Best Intentions - Unitended Consequences

The January 11th issue of the Fauquier Times Democrat contained an editorial entitled Conventional Wisdom. In it the editor delivered two very different stories. The latter part of the piece conveyed some great news for agribusiness here in Fauquier County. Having 10% of the wineries in Virginia, Fauquier is a leader in the state. In fact, we were informed that our county can look forward to receiving visits from some of the wine lovers who read Wine Enthusiast magazine since Virginia is in their top three national destinations for wine lovers. This is a great testament to our wine growers and of the ability of agriculture and government to work together. I hope the new Board of Supervisors will continue to allow this business to prosper.

That being said, in order to get to this good news I had to wade through a very strange take on job creation. The editor quoted William Baker, President of the Chesapeake Bay Foundation (CBF), to say “…it is essential that the public understand that environmental regulations will create jobs to reduce pollution.” Baker went on to estimate (no factual number was given) 240,000 jobs were created. The editor then went on to say “The environmental-protection industry is now worth $312 billion a year nationally and employs almost 1.7 million people.” The editor boasted that approximately 75% of job growth in this field is driven by GOVERNMENT REGULATION (my capitalization). I felt this deserved some thoughtful investigation, so I offer the facts and thoughts that follow. Please keep in mind, as stated previously in this newspaper, I want what every other reasonable citizen wants: clean air, clean water and a job-friendly environment.

The CBF Chief Executive is using the new talking point of the left: Government is Creating Jobs. The effort is to discredit the truth known by any honest economist: Jobs are created by the Free Enterprise System that became dominant in the Western World following the demise of feudalism.The truth is government jobs are mandated, not created.

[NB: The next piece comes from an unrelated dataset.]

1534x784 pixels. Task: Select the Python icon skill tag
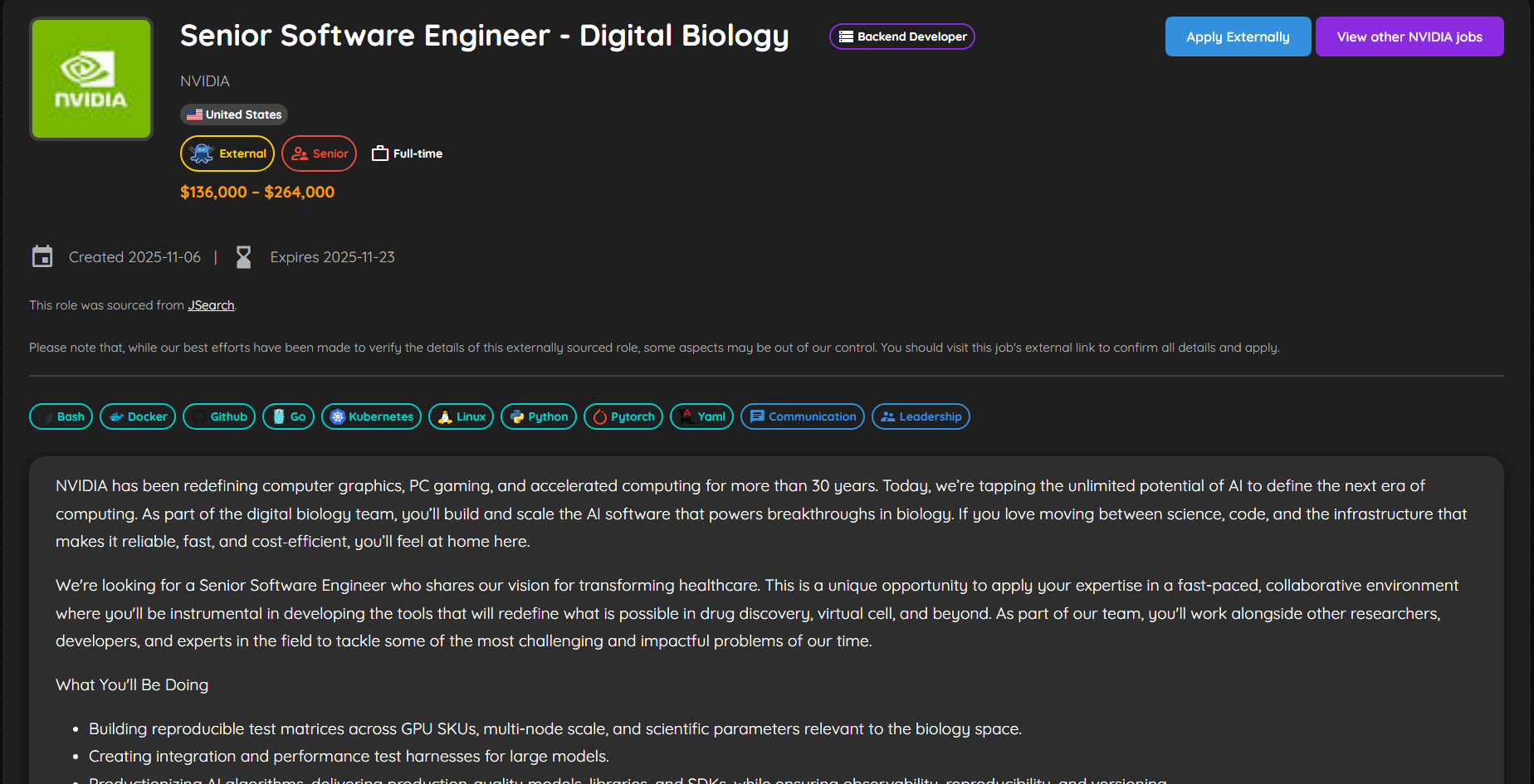tap(515, 416)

In the Free Enterprise system, an entrepreneur takes his own initiative and utilizes his own money, saved or borrowed, to create his or her business. When the business is successful and the company grows, the entrepreneur hires people and creates wealth for him or herself and others. Tax dollars are not part of the income of the company; they are part of the expenditure, or burden, of the company. When government “creates” jobs, taxpayer funds derived from the tax burden of these same entrepreneurs is used to both create the job and fund its sustained existence through direct funding, tax breaks and grants. So who really brings about the ability to create the job: is it the bureaucrat working for the taxpayer-funded government agency who hires the contractors and regulators as required by government rules and regulations or is it the entrepreneur who creates the wealth from which the bureaucrat skims dollars to make its payrolls?

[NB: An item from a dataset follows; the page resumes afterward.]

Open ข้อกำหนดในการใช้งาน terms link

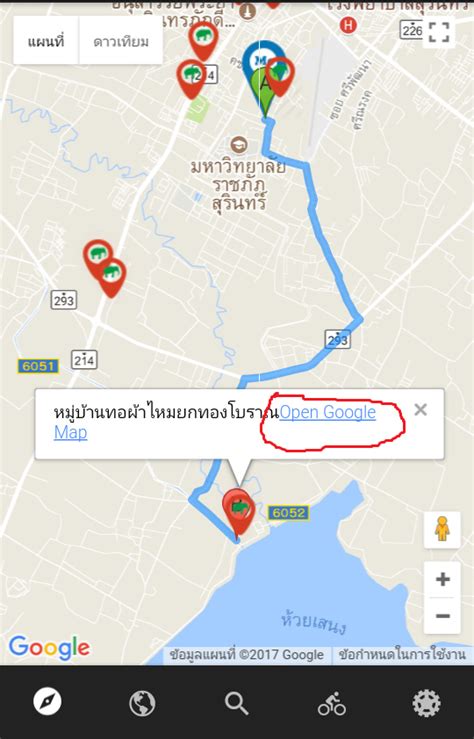pyautogui.click(x=402, y=654)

Moreover, this whole theory of “government creating jobs” is very similar to Bastiat’s 1850 parable of the broken window. The unforeseen consequence of funneling large sums of taxpayer funds into government employment roles does not create wealth for the society in general; it serves only those directly employed by this same government. This is because the funding source is not self-generating and self-sufficient. It is dependent upon the success of the free enterprise system it is milking for its very existence. This demonstrates how opportunity costs, as well as the law of unintended consequences, affect economic activity in ways that are “unseen” or ignored.

The enormous growth of the Federal Government over the last 100 years is resulting in a diminution of our freedoms and a huge expansion of costly government regulations. The U.S. government justifies these regulations as symbols of progress in the fight to rein in the natural excesses of free market capitalism.  However, an enormous federal government that controls approximately a quarter of national income has equally excessive tendencies.  This state of affairs begs the question: If it is the responsibility of government to maintain oversight and check excesses of corporations, who will regulate the government?

Regulatory agencies have little incentive to police themselves, and the truth of this claim is evidenced by their growing body of work. In 2010, regulation proliferation set a new record with 3,573 final rules in the 2010 Federal Register, and proposed rules were up by 20 percent. In 2010 the Obama administration published 82,480 pages of regulations.

 

According to studies by The American Action Forum and the Heartland Institute, federal regulations in 2011 added more than $231 billion in regulatory costs to private businesses and state and local governments. Lost work hours associated with abiding by new regulations totaled an astounding 133 million hours of paperwork.

 

A good example of this, as it relates to environmental regulation, is the EPA. Started in 1970 with an initial workforce of 4,084 employees, the EPA has quadrupled its direct staff to 17,359. The total taxpayer-funded budget for the EPA for this year, 2012, will be $9 billion. The EPA has spent over $250 million just since 2005 on the clean-up of the Chesapeake Bay with another $67.4 million projected for this year.

The EPA will also force local jurisdictions to pony up. The Washington Examiner recently reported that Prince Georges County, Maryland, only one of the many jurisdictions affected by mandatory EPA Bay regulations, will be forced to spend more than $800 million over the next decade for their share of EPA Bay regulatory compliance. The estimated cost for Virginia to comply with EPA regulations for the next two years is $82 million while another $159 million is to be spent this year for previous commitments.

Virginia 6th District US Representative Bob Goodlatte is pushing back. He states “These overzealous regulations will affect everyone who lives, works, and farms in the Chesapeake Bay Watershed, and the cost of complying with these requirements will be devastating during our current economic downturn, result in many billions of dollars in economic losses to states, cities and towns, farms and other businesses large and small.”

Is he right? I can only relate my personal experience. A year ago I attended a meeting conducted by the Rappahanock-Rapidan Regional Commission to seek solutions for our “dirty” streams which fall into our part of the Chesapeake Bay Clean Water Act. I discovered factual analysis pinpointing the source of the purported stream problems did not exist. There were even unresolved questions about the validity of the tests for determining the existence and magnitude of actual unclean water. To solve the perceived problem we were being given a shotgun approach solution. For me, it threw into doubt the efficacy of this entire program.

And what if the Bay restoration regulations follow the logic and job creation tactics of the Forest Service? Montana’s Finley Basin has known tungsten deposits. A company wanted to bring revenue and jobs to the state by developing the resource. While the property was successfully drilled and recognized by Union Carbide in the seventies, it is now about 200 yards inside a roadless study area. The Forest Service was willing to offer a conditional drilling permit. Among the conditions were these requirements: 1) The drill sites must be cleared using hand tools, 2) the drilling equipment and fuel must be transported to the site by a team of pack mules, 3) the mules must be fed certified weed-free hay, and 4) drill site and trail reclamation must be done using hand tools. Needless to say, these jobs were never created for man or beast.

As Frederic Bastiat explained over a century ago, sometimes the best intentions have unintended consequences.